How the hell did a slip of the tongue turn into a conversation about race. That was brief but a still ultimately bizarre episode LOL.

Sean Connery will forever be the best James Bond!!

By mecha:

D.Craig wasn't terrible, nonetheless that article sets up a false binary right out of the gate.... Aside from George Lazenby, how do we even begin to say who was "the best" Bond compared to all of the others?

As venerated as Connery is, the writer who once described him as having the charisma of formica during his first couple of films wasn't exaggerating. Yeah, From Russia With Love is great; let's just not pretend that a lot of this memorableness isn't just as attributable to the presence of two phenomenally charismatic villains in the form of Donald "Red" Grant and Rosa Klebs. To say nothing of Daniela Whatshername wearing nothing but bedsheets and a ribbon around her neck in one scene. SC had great presence, and definitely grew into the role; by time the last couple of films rolled around though, he'd gotten paunchy and clearly was exhausted

Roger Moore still dishes out one liners more adroitly than any Bond before or since. Everyone who pointed out that he's probably the least "Alpha" of the Bonds is correct. Does anyone really think Connery, Dalton, or Craig would've looked in place in one of the zany yarns that Moore found himself in?

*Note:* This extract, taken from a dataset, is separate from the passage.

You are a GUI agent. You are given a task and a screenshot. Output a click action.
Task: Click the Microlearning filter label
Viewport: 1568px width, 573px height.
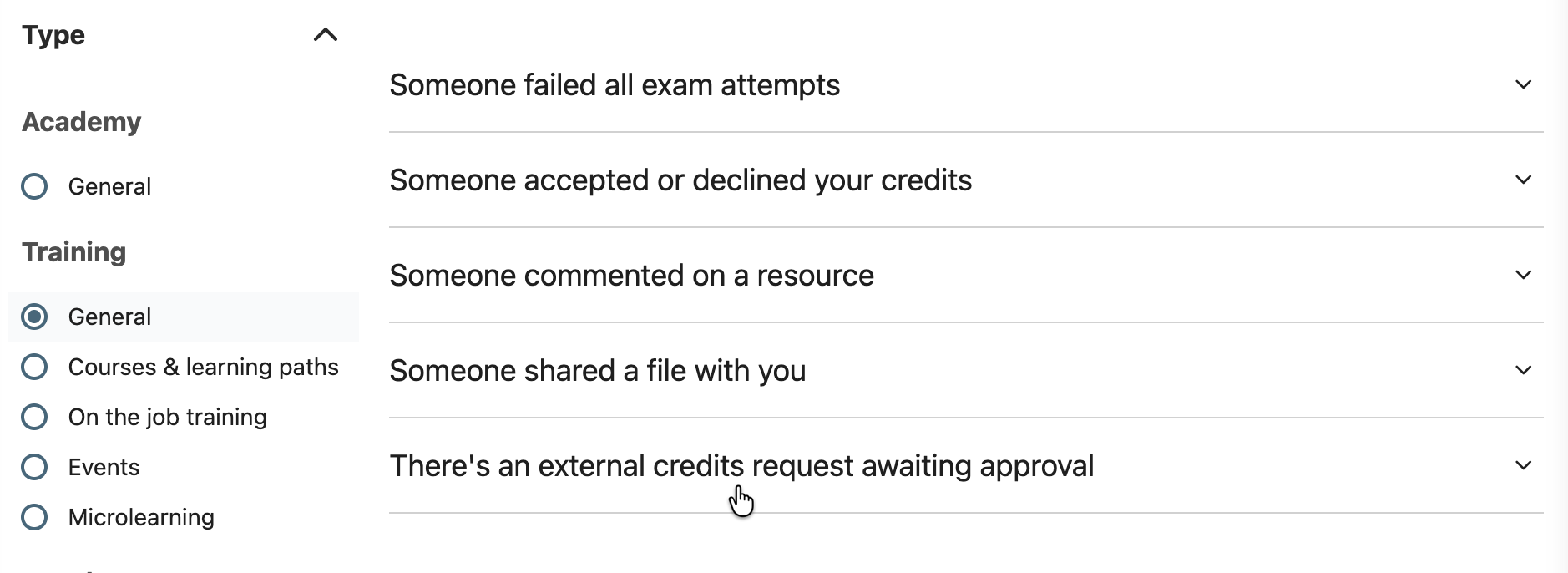pyautogui.click(x=141, y=517)
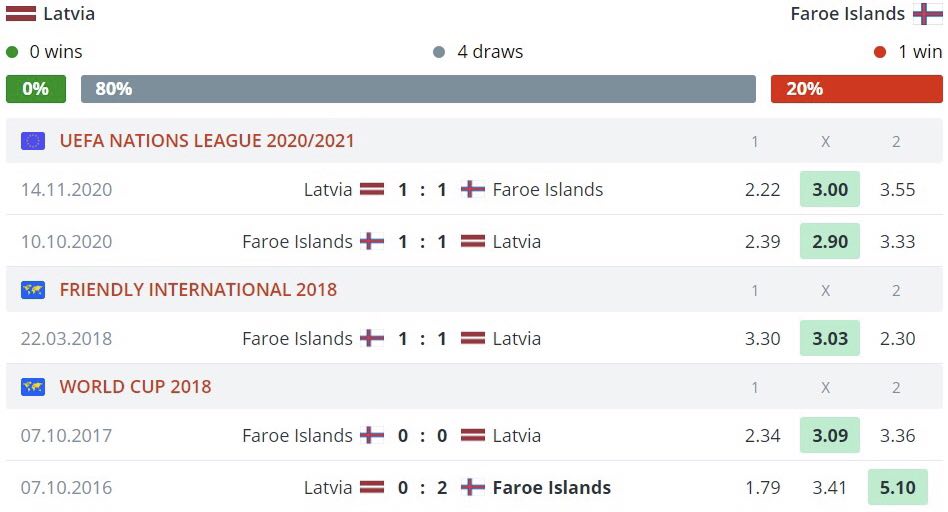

Aside from perhaps For Your Eyes Only

Timothy Dalton arguably came closest to embodying Ian Fleming's original vision. Oddly enough, this return to Bond's roots was pretty fitting for the blood and guts heavy action movies of the 80s, where the franchise was now having to contend with characters like John McClain, Rambo, and Martin Riggs. By time the more light hearted 90s rolled around though, Dalt's brooding and glum take on 007 would've looked just as retrograde as Van Damme, Stallone, and to a lesser extent Arnie did during that same decade

Pierce Brosnan functions as something of a hybrid between Dalton and Moore. He's pretty deft with the quips, and is a passable enough actor to seem believable in the action sequences, nonetheless he also hews more closely to the playboy adventurer interpretation of the character set forth by Moore than he does Dalton's laser guided assassin. He was a perfect fit for a decade in which The Soviet Union was no longer worthy of being called a menace, the narcoterrorists depicted in LTK seemed to be on the wane, and entirely too many of us believed that Bill Clinton's jack-sery was cute, rather than unpresidential. But he was already outmoded by time the early 2000s, and yes 9/11, had rolled around

For all the flack Daniel Craig takes for not having much personality in his interoperation of Bond, one also wonders what Eon and any actor who took this role was supposed to do in the world we've all inhabited since The West began is nebulous and now seemingly failed War On Terror? The Jason Bourne comparisons are valid, and they also grievously ignore the influence that characters like Jack Bauer almost certainly wielded over the direction Bond took. Yeah, Craig era Bond is more or less a monosyllabic killing machine, mightily as Babs Broccoli tried to give him a depth heretofore unseen in these films. They also didn't really have a blueprint upon which to build a new and adapted-for-something-other-than-The Cold War Bond though

Iconic as Connery's portrayal was, in many respects it embodied everything that the counterculture later derided as plastic and phony within the lives of upper middle class people and their fantasies; that sure as hell wouldn't have flown in the 21st Century. For all the drubbing that Moore's work gets, he was a perfect fit for the 70s camp that this era of Bond traded in. Going back in that direction would've seemed worse than anachronistic in the 2000s. Dalton's rightly been sited as the spiritual precedent to Craig's interoperation, nonetheless he was still too flip, too playful, and nowhere near as physically pumped up to have fit into a cinematic landscape where all traces of fun had been declared verboten, and actors who took these sort of roles were now being called upon to pretty much put themselves through the Q course at Fort Bragg before filming. Brosnan's interpretation was nowhere near as mirthless or serious enough for a world that's knickers were soaking wet over the mere mention of names like Bourne or Jack Bauer

Asking "Who's the best Bond?" ignores the fact that each era of the franchise is representative of a historical context that's markedly different from the others


It’s obvious that you put much thought into your reply and I definitely agree with your detailed analysis.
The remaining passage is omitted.